FBC introduces cover against cyber crimes

10 May, 2015 - 00:05 0 Views

The Sunday News

Shepias Dube
A LOCAL company, FBC Reinsurance Limited, has introduced an insurance policy which covers businesses against cyber risks and terrorism.
FBC Holdings head of marketing Ms Priscilla Sadomba said the global rise in cases of terrorism attacks and cyber crimes demanded that businesses be protected from such risks.
“Insurance does not have to provide cover against that which has already happened but against that which there is a risk or the smallest chance that it can happen.

“Zimbabwe is not immune to that potential and investors are now keen in ensuring that their investments are protected against such risks. If no coverage is provided by a Zimbabwean entity, this is a premium that is potentially paid to external insurers to cover local assets. It is therefore best to develop local skills and retain as much premium locally,” she said

Ms Sadomba said several leading African reinsurers had created capacity to underwrite terrorism risks on the African continent and FBC has seen it imperative to extend its availability to the Zimbabwean market.

Ms Sadomba said it was against this background that the company has put in place retrocession arrangements with top-rated specialist markets covering businesses against risks associated with political riots and terrorism, as well as cyber risks.

“The specialist markets are varied. On the cyber risk we mainly deal with the Lloyds market as well as underwriting managers who specialise in writing cyber insurance cover.”

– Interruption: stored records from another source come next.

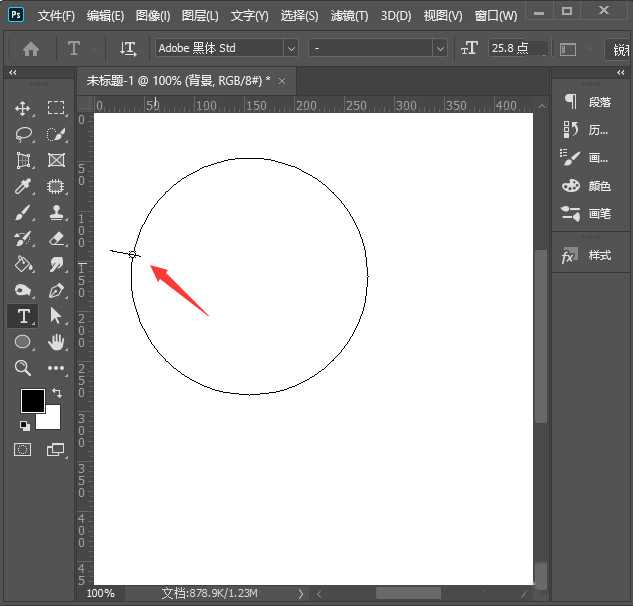Activate the Hand tool

pos(56,342)
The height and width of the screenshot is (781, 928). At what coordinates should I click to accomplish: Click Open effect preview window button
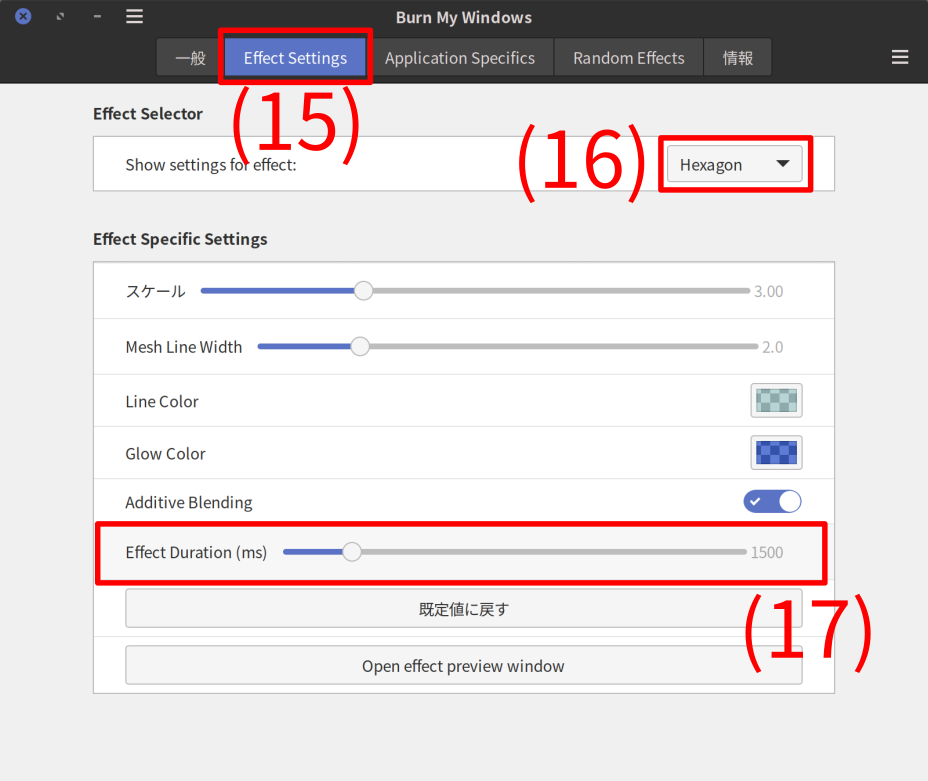[x=463, y=666]
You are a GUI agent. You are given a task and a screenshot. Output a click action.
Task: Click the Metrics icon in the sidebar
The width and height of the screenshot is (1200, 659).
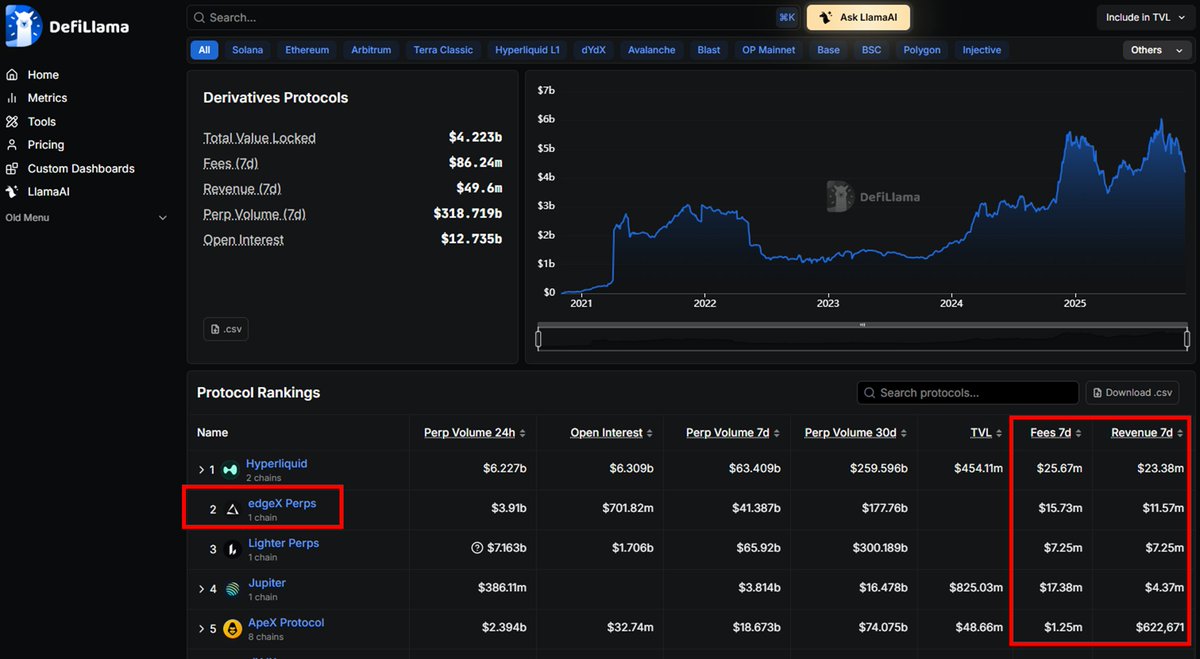coord(13,97)
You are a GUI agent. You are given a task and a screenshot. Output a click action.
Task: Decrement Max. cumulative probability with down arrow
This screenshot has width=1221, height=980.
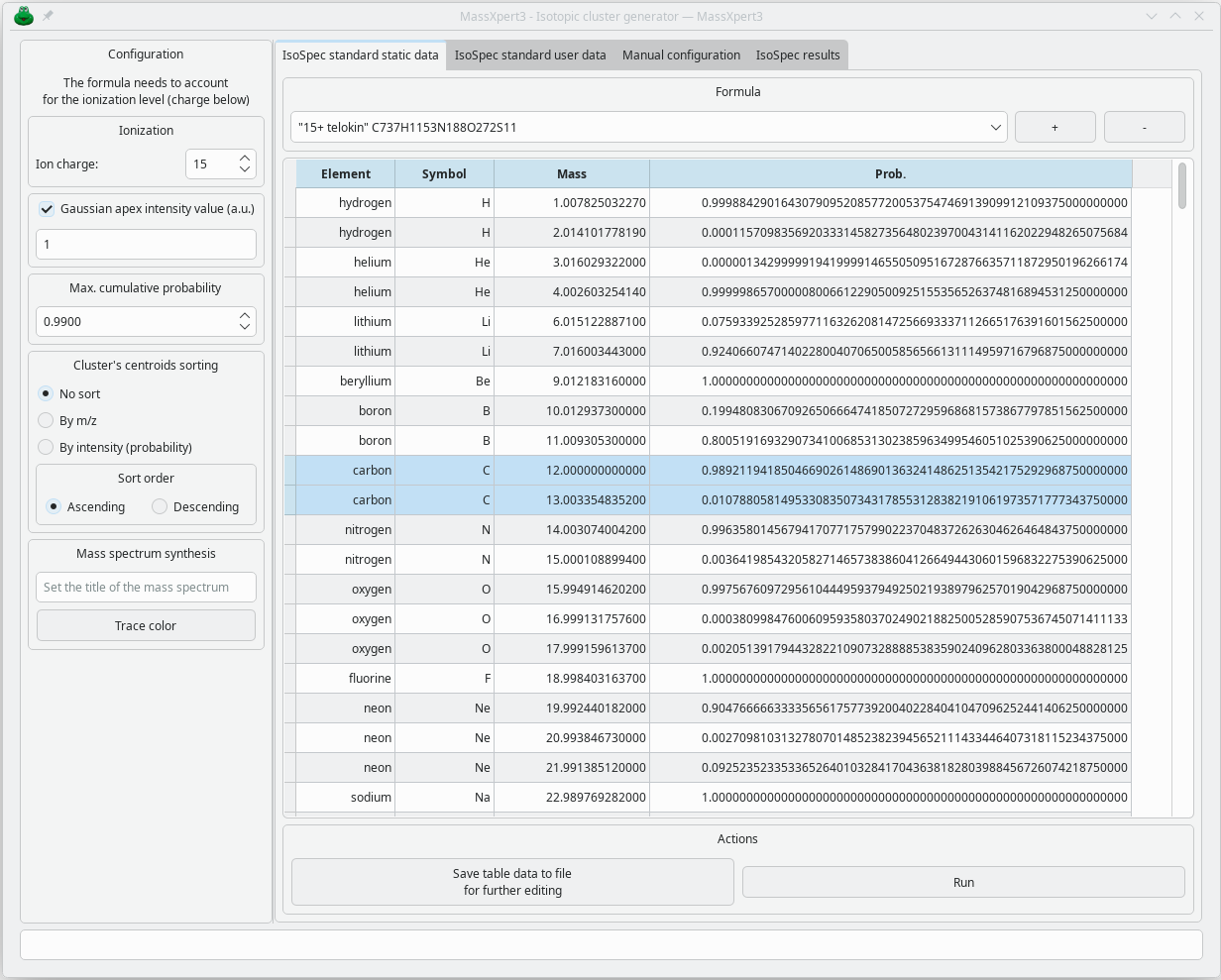pyautogui.click(x=245, y=327)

She said cover was provided by either South African or European Entities, depending on the size and nature of risk.
Ms Sadomba said while the Zimbabwean market had not yet been affected by terrorism it was prone to cyber risk given the increase in use of plastic money and international credit/debit cards like Visa and MasterCard.

The country also uses the United States dollar which is a very attractive currency to cyber criminals.
She said the boom in the use of mobile money transfer and internet banking activities also required protection from theft just as insurance has traditionally protected physical money.

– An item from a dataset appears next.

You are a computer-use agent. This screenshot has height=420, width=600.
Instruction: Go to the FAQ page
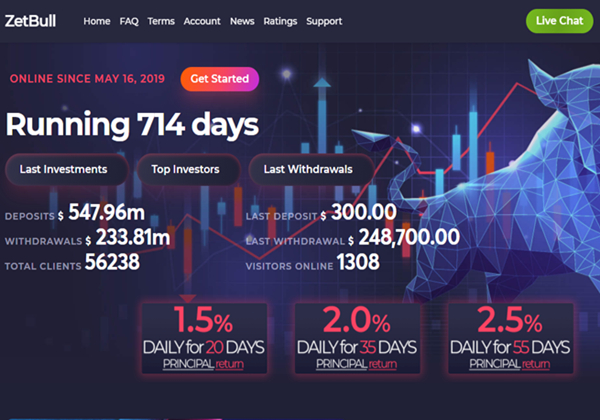(129, 21)
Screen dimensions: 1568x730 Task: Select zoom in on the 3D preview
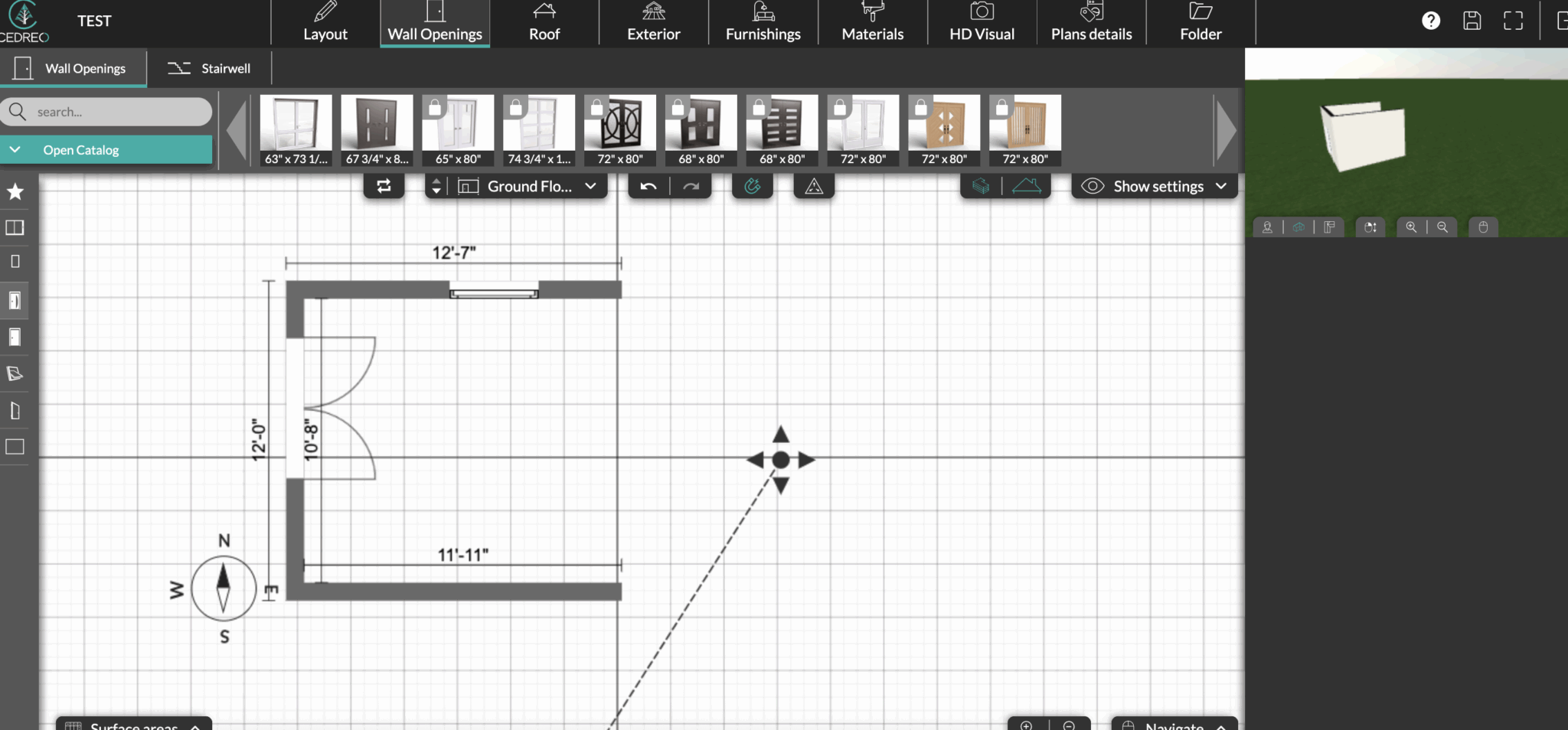click(x=1411, y=226)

“Hacking activities are a common incidence and people have suffered losses due to these activities. The cost of data reconstruction is often quite huge and without this kind of insurance some entities have failed to bounce back after an attack,” she said.

Cyber insurance provides coverage for liability to third parties after an attack especially where your identity is used to cause them to behave in a particular fashion leading to loss of money.

It further covers data recovery costs as well as crisis management expenses.
The policy which is the first of its kind in Zimbabwe will also pay for the legal costs to defend oneself or the company in instances where there has been a network breach and privacy of clients has been compromised.

Ms Sadomba said the entry of her organisation into this segment would go a long way in protecting investments in the country and the benefits outweighed premiums.

“It may be necessary for the public to realise that these products provide coverage against risks that can threaten the existence of companies. The premiums are usually quite low compared to the risks involved with the majority of risks charged below one percent of limit of liability on cyber risks and below 0,5 percent on political and terrorism risks,” she said.